As Afghanistan aims to exploit its underground mineral wealth and oil and gas reserves – to a large extent subject to relative peace and stability – and serve as the regional linkage for the "new silk road," it will be incumbent upon the authorities to adopt laws on access to information, and set up credible watchdog functions, and for all sides to follow strict rules pertaining to transparency, accountability, and environmental and cultural sensitivity.
In the Afghan context, reform requires political will, a competent and committed team, as well as a belief in good governance and rule of law, in creating effective partnerships across international, communal and private, public alignments, and in designing smart and sustainable projects that take into consideration the needs and rights of communities, including women, girls, and minorities.
The Afghan government will reportedly make a request for almost $4 billion of annual aid until 2025, and will agree to sign off on a "Mutual Accountability Framework" spelling out obligations on all sides.
Tokyo 2 needs to make use of best practices and agree on what constitutes a priority program. Donors also need to assure sustainability of all projects proposed by the Afghan side as part of the more than 20 programs that will require funding. There will be a requirement to put in place functional follow-up mechanisms and track established benchmarks.
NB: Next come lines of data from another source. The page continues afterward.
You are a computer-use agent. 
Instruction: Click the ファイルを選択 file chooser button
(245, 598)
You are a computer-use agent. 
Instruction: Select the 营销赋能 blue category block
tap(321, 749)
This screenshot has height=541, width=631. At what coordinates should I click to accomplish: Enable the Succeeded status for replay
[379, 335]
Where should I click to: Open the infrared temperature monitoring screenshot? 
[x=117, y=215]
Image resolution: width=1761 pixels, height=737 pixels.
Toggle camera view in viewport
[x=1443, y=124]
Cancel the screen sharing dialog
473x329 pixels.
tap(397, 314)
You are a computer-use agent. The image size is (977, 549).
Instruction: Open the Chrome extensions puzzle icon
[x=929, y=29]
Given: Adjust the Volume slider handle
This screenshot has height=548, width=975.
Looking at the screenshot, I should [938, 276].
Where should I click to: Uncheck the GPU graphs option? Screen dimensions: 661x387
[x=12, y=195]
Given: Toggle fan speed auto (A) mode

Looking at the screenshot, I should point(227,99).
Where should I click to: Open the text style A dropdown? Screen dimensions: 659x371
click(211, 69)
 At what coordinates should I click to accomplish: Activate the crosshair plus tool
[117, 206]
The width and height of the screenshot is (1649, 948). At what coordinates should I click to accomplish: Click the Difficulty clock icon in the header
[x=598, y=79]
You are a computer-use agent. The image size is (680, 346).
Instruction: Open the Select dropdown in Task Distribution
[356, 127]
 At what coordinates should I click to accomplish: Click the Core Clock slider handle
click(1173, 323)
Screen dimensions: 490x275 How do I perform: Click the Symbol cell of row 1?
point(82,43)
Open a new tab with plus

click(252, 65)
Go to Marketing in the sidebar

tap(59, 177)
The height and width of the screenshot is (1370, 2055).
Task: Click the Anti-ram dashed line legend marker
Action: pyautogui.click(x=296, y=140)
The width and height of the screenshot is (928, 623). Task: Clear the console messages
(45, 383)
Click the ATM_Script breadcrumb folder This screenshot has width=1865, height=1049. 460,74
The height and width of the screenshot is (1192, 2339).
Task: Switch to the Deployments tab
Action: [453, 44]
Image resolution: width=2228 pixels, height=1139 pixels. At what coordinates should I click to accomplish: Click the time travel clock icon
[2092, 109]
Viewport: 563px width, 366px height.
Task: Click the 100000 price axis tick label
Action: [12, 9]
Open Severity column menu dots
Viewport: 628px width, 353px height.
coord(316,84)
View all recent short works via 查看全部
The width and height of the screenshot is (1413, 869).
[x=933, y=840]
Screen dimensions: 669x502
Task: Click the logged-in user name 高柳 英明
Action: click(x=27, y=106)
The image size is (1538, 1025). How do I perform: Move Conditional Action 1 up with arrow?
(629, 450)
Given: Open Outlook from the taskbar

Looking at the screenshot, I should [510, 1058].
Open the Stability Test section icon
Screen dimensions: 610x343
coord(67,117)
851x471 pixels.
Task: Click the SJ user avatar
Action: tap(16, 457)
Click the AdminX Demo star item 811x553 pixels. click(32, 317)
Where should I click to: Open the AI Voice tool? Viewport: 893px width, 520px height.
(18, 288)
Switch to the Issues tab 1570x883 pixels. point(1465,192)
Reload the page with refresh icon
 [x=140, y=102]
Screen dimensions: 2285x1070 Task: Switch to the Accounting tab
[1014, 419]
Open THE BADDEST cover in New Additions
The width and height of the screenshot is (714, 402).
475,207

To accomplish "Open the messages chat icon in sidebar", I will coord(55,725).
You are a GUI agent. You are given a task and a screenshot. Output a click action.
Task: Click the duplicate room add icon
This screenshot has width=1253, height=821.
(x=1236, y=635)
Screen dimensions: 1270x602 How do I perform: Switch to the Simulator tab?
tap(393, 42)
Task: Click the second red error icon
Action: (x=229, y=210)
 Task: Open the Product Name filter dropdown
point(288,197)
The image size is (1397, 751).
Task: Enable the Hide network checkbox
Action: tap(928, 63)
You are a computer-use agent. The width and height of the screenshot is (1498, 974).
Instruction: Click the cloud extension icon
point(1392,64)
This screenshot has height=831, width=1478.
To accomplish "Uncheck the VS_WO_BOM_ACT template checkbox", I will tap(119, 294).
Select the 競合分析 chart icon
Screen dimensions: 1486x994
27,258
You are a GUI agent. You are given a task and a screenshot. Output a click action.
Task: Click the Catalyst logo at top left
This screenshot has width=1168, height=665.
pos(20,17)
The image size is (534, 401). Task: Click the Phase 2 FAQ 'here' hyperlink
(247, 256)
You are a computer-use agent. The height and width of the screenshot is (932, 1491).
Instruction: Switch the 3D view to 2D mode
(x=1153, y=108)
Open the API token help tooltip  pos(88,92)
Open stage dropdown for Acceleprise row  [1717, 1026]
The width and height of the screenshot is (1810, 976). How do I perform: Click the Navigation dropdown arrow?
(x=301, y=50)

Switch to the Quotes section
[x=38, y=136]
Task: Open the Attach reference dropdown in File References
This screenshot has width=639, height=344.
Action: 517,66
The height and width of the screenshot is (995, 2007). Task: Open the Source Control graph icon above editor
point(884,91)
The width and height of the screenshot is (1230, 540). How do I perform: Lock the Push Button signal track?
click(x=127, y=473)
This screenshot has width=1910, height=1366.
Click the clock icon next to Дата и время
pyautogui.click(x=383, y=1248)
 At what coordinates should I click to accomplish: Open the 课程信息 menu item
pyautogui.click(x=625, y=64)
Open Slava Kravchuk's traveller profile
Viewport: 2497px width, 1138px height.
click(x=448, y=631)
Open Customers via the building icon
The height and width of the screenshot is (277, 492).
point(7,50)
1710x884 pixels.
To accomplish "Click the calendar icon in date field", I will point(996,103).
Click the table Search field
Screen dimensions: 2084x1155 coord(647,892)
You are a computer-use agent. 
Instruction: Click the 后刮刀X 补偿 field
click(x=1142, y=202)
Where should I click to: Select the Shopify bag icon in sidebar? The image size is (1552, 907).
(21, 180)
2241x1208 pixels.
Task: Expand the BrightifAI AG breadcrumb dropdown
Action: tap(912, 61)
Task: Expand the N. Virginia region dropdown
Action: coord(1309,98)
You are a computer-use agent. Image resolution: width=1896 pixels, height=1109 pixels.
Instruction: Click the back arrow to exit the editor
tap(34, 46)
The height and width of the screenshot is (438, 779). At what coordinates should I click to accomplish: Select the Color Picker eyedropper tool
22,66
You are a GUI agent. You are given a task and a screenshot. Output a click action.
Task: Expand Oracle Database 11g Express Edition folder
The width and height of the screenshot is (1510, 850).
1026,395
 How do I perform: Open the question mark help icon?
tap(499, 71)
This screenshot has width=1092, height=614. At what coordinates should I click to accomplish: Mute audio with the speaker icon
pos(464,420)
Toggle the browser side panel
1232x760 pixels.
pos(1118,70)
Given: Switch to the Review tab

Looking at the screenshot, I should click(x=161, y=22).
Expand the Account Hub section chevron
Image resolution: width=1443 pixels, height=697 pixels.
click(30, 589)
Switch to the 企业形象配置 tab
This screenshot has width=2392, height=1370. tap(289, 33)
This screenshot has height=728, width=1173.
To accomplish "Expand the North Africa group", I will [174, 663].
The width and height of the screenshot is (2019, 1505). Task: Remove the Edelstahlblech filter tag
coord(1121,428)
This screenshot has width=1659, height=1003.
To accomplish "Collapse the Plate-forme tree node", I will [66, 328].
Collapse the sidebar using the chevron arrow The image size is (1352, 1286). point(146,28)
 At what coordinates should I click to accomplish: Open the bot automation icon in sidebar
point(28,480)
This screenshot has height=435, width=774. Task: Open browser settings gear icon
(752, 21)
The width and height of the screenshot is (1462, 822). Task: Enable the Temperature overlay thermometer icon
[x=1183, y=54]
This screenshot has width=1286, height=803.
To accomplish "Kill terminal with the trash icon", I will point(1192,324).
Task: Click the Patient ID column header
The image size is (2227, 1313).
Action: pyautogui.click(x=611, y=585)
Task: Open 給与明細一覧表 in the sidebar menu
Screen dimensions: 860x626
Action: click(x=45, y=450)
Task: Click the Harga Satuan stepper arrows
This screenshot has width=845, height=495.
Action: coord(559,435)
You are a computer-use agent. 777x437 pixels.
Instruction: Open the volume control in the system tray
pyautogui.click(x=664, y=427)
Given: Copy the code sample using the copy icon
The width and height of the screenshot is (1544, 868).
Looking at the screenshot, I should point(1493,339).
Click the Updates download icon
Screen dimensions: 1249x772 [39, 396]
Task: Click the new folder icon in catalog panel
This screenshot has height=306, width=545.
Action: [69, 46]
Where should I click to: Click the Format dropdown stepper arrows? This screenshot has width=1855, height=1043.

While the international community takes yet another step to affirm its long-term commitment to Afghanistan — following the Chicago NATO summit in May and the Bonn 2 conference last December — Afghanistan will need to give assurances that it is adopting a reformist agenda that not only would enable all transitions to succeed but would make Afghanistan more self-sufficient within in a more stable region. Together they need to reduce the risks inherent to fragility.
Omar Samad is Senior Afghanistan Expert at the United States Institute of Peace in Washington D.C. Formerly, he served as Afghanistan’s Ambassador to France (2009-2011) and Canada (2004-2009). He was spokesperson for the Foreign Ministry between 2001-2004.